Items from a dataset
·····
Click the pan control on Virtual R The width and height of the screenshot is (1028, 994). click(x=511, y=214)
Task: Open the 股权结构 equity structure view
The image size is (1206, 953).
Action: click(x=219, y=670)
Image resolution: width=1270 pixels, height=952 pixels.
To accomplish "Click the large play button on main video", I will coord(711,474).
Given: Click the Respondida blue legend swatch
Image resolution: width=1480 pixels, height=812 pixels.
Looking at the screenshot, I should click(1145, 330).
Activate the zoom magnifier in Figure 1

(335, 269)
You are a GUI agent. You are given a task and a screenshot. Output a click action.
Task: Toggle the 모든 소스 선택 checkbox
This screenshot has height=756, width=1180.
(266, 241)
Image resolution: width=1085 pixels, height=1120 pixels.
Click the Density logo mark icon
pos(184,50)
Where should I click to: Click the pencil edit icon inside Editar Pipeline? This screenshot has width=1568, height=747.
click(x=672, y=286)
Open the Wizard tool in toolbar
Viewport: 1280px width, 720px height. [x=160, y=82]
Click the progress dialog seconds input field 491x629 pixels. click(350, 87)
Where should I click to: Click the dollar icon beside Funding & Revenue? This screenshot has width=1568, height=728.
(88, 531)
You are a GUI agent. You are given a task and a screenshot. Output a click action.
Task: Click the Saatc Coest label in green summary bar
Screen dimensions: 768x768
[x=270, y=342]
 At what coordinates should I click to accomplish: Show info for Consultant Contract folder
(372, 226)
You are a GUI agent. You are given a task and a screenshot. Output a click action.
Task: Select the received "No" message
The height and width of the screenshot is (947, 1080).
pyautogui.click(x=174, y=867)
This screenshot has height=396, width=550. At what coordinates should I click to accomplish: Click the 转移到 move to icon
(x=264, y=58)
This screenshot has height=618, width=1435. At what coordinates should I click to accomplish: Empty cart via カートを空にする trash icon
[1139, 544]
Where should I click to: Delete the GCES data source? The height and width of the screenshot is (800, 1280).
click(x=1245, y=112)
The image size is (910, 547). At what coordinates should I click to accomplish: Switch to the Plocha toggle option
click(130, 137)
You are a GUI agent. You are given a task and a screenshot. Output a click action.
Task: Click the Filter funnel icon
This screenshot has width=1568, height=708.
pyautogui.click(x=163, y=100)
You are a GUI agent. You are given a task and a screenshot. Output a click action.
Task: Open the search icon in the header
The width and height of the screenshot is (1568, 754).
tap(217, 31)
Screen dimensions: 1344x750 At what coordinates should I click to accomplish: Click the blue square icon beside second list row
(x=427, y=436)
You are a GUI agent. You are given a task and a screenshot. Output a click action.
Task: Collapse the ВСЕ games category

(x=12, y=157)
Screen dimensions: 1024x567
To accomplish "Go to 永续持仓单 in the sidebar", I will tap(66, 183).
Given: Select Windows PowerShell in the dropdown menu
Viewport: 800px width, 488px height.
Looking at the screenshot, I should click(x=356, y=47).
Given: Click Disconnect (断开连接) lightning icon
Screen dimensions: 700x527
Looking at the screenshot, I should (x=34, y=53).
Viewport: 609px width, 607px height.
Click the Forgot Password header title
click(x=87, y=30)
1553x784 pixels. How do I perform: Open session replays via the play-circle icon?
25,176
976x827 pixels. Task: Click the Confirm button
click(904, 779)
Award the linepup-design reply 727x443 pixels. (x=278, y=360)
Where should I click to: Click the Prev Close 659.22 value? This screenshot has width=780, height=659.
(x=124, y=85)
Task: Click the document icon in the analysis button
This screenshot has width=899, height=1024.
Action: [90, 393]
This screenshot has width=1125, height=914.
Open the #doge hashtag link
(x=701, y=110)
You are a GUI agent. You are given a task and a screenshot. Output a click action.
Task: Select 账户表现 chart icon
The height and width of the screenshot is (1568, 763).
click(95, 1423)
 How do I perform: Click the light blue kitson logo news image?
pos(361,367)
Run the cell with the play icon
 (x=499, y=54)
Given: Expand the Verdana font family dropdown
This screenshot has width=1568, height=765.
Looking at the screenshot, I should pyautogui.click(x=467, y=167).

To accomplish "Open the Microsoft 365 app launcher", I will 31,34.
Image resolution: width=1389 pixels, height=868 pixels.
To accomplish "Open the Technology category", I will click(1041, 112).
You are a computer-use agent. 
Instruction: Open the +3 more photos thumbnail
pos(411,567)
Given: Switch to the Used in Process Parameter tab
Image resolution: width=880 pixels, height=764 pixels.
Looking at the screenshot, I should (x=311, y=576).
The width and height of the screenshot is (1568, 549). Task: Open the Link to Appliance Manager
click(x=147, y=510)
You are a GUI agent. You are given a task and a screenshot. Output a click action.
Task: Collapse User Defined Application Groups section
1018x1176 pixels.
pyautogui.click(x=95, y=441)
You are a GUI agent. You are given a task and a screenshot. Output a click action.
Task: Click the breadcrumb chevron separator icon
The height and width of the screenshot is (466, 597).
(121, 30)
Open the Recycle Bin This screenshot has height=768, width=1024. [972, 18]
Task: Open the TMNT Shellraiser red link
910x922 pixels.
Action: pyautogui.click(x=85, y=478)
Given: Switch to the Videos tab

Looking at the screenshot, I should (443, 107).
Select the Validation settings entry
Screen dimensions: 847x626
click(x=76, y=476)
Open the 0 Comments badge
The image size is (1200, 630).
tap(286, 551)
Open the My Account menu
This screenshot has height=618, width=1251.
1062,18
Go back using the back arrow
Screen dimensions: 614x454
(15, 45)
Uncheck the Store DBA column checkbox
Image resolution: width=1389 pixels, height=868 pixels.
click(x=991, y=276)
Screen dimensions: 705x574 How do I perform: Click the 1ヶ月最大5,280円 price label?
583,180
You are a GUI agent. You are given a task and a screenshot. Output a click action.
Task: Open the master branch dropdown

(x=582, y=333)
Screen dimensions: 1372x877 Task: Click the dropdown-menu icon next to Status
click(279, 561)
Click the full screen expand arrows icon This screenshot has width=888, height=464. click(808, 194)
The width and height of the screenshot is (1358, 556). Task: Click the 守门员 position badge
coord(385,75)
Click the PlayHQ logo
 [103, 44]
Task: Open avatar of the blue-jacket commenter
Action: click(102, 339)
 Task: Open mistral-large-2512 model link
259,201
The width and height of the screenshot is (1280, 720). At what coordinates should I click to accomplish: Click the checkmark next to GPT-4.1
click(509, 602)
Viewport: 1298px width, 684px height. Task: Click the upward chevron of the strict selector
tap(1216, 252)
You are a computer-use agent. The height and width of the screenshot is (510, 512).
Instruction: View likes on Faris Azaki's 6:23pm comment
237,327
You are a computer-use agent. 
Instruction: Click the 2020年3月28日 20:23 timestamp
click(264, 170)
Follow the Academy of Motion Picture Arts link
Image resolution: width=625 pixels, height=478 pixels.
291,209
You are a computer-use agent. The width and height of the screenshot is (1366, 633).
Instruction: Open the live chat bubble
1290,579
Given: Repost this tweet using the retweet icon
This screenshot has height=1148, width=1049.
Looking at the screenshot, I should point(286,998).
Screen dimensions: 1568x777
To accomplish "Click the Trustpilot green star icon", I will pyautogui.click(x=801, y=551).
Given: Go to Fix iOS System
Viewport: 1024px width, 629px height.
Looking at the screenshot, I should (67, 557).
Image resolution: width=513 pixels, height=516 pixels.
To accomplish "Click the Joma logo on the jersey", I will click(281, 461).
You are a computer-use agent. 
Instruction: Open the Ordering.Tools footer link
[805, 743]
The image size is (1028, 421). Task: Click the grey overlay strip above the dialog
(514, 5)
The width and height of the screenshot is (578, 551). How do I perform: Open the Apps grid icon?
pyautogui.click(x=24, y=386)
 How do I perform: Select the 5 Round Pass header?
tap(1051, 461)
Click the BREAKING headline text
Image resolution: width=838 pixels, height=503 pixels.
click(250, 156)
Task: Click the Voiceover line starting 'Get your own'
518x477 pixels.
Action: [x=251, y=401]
·····
Print the records above exactly as they appear.

Click the pan control on Virtual R The width and height of the screenshot is (1028, 994). click(x=511, y=214)
Task: Open the 股权结构 equity structure view
The image size is (1206, 953).
Action: click(x=219, y=670)
Image resolution: width=1270 pixels, height=952 pixels.
To accomplish "Click the large play button on main video", I will coord(711,474).
Given: Click the Respondida blue legend swatch
Image resolution: width=1480 pixels, height=812 pixels.
Looking at the screenshot, I should click(1145, 330).
Activate the zoom magnifier in Figure 1

(335, 269)
You are a GUI agent. You are given a task and a screenshot. Output a click action.
Task: Toggle the 모든 소스 선택 checkbox
This screenshot has height=756, width=1180.
(266, 241)
Image resolution: width=1085 pixels, height=1120 pixels.
Click the Density logo mark icon
pos(184,50)
Where should I click to: Click the pencil edit icon inside Editar Pipeline? This screenshot has width=1568, height=747.
click(x=672, y=286)
Open the Wizard tool in toolbar
Viewport: 1280px width, 720px height. [x=160, y=82]
Click the progress dialog seconds input field 491x629 pixels. click(350, 87)
Where should I click to: Click the dollar icon beside Funding & Revenue? This screenshot has width=1568, height=728.
(88, 531)
You are a GUI agent. You are given a task and a screenshot. Output a click action.
Task: Click the Saatc Coest label in green summary bar
Screen dimensions: 768x768
[x=270, y=342]
 At what coordinates should I click to accomplish: Show info for Consultant Contract folder
(372, 226)
You are a GUI agent. You are given a task and a screenshot. Output a click action.
Task: Select the received "No" message
The height and width of the screenshot is (947, 1080).
pyautogui.click(x=174, y=867)
This screenshot has height=396, width=550. At what coordinates should I click to accomplish: Click the 转移到 move to icon
(x=264, y=58)
This screenshot has height=618, width=1435. At what coordinates should I click to accomplish: Empty cart via カートを空にする trash icon
[1139, 544]
Where should I click to: Delete the GCES data source? The height and width of the screenshot is (800, 1280).
click(x=1245, y=112)
The image size is (910, 547). At what coordinates should I click to accomplish: Switch to the Plocha toggle option
click(130, 137)
You are a GUI agent. You are given a task and a screenshot. Output a click action.
Task: Click the Filter funnel icon
This screenshot has width=1568, height=708.
pyautogui.click(x=163, y=100)
You are a GUI agent. You are given a task and a screenshot. Output a click action.
Task: Open the search icon in the header
The width and height of the screenshot is (1568, 754).
tap(217, 31)
Screen dimensions: 1344x750 At what coordinates should I click to accomplish: Click the blue square icon beside second list row
(x=427, y=436)
You are a GUI agent. You are given a task and a screenshot. Output a click action.
Task: Collapse the ВСЕ games category

(x=12, y=157)
Screen dimensions: 1024x567
To accomplish "Go to 永续持仓单 in the sidebar", I will tap(66, 183).
Given: Select Windows PowerShell in the dropdown menu
Viewport: 800px width, 488px height.
Looking at the screenshot, I should click(x=356, y=47).
Given: Click Disconnect (断开连接) lightning icon
Screen dimensions: 700x527
Looking at the screenshot, I should (x=34, y=53).
Viewport: 609px width, 607px height.
Click the Forgot Password header title
click(x=87, y=30)
1553x784 pixels. How do I perform: Open session replays via the play-circle icon?
25,176
976x827 pixels. Task: Click the Confirm button
click(904, 779)
Award the linepup-design reply 727x443 pixels. (x=278, y=360)
Where should I click to: Click the Prev Close 659.22 value? This screenshot has width=780, height=659.
(x=124, y=85)
Task: Click the document icon in the analysis button
This screenshot has width=899, height=1024.
Action: [90, 393]
This screenshot has width=1125, height=914.
Open the #doge hashtag link
(x=701, y=110)
You are a GUI agent. You are given a task and a screenshot. Output a click action.
Task: Select 账户表现 chart icon
The height and width of the screenshot is (1568, 763).
click(95, 1423)
 How do I perform: Click the light blue kitson logo news image?
pos(361,367)
Run the cell with the play icon
 (x=499, y=54)
Given: Expand the Verdana font family dropdown
This screenshot has width=1568, height=765.
Looking at the screenshot, I should pyautogui.click(x=467, y=167).

To accomplish "Open the Microsoft 365 app launcher", I will 31,34.
Image resolution: width=1389 pixels, height=868 pixels.
To accomplish "Open the Technology category", I will click(1041, 112).
You are a computer-use agent. 
Instruction: Open the +3 more photos thumbnail
pos(411,567)
Given: Switch to the Used in Process Parameter tab
Image resolution: width=880 pixels, height=764 pixels.
Looking at the screenshot, I should (x=311, y=576).
The width and height of the screenshot is (1568, 549). Task: Open the Link to Appliance Manager
click(x=147, y=510)
You are a GUI agent. You are given a task and a screenshot. Output a click action.
Task: Collapse User Defined Application Groups section
1018x1176 pixels.
pyautogui.click(x=95, y=441)
You are a GUI agent. You are given a task and a screenshot. Output a click action.
Task: Click the breadcrumb chevron separator icon
The height and width of the screenshot is (466, 597).
(121, 30)
Open the Recycle Bin This screenshot has height=768, width=1024. [972, 18]
Task: Open the TMNT Shellraiser red link
910x922 pixels.
Action: pyautogui.click(x=85, y=478)
Given: Switch to the Videos tab

Looking at the screenshot, I should (443, 107).
Select the Validation settings entry
Screen dimensions: 847x626
click(x=76, y=476)
Open the 0 Comments badge
The image size is (1200, 630).
tap(286, 551)
Open the My Account menu
This screenshot has height=618, width=1251.
1062,18
Go back using the back arrow
Screen dimensions: 614x454
(15, 45)
Uncheck the Store DBA column checkbox
Image resolution: width=1389 pixels, height=868 pixels.
click(x=991, y=276)
Screen dimensions: 705x574 How do I perform: Click the 1ヶ月最大5,280円 price label?
583,180
You are a GUI agent. You are given a task and a screenshot. Output a click action.
Task: Open the master branch dropdown

(x=582, y=333)
Screen dimensions: 1372x877 Task: Click the dropdown-menu icon next to Status
click(279, 561)
Click the full screen expand arrows icon This screenshot has width=888, height=464. click(808, 194)
The width and height of the screenshot is (1358, 556). Task: Click the 守门员 position badge
coord(385,75)
Click the PlayHQ logo
 [103, 44]
Task: Open avatar of the blue-jacket commenter
Action: click(102, 339)
 Task: Open mistral-large-2512 model link
259,201
The width and height of the screenshot is (1280, 720). At what coordinates should I click to accomplish: Click the checkmark next to GPT-4.1
click(509, 602)
Viewport: 1298px width, 684px height. Task: Click the upward chevron of the strict selector
tap(1216, 252)
You are a computer-use agent. The height and width of the screenshot is (510, 512).
Instruction: View likes on Faris Azaki's 6:23pm comment
237,327
You are a computer-use agent. 
Instruction: Click the 2020年3月28日 20:23 timestamp
click(264, 170)
Follow the Academy of Motion Picture Arts link
Image resolution: width=625 pixels, height=478 pixels.
291,209
You are a computer-use agent. The width and height of the screenshot is (1366, 633).
Instruction: Open the live chat bubble
1290,579
Given: Repost this tweet using the retweet icon
This screenshot has height=1148, width=1049.
Looking at the screenshot, I should point(286,998).
Screen dimensions: 1568x777
To accomplish "Click the Trustpilot green star icon", I will pyautogui.click(x=801, y=551).
Given: Go to Fix iOS System
Viewport: 1024px width, 629px height.
Looking at the screenshot, I should (67, 557).
Image resolution: width=513 pixels, height=516 pixels.
To accomplish "Click the Joma logo on the jersey", I will click(281, 461).
You are a computer-use agent. 
Instruction: Open the Ordering.Tools footer link
[805, 743]
The image size is (1028, 421). Task: Click the grey overlay strip above the dialog
(514, 5)
The width and height of the screenshot is (578, 551). How do I perform: Open the Apps grid icon?
pyautogui.click(x=24, y=386)
 How do I perform: Select the 5 Round Pass header?
tap(1051, 461)
Click the BREAKING headline text
Image resolution: width=838 pixels, height=503 pixels.
click(250, 156)
Task: Click the Voiceover line starting 'Get your own'
518x477 pixels.
Action: [x=251, y=401]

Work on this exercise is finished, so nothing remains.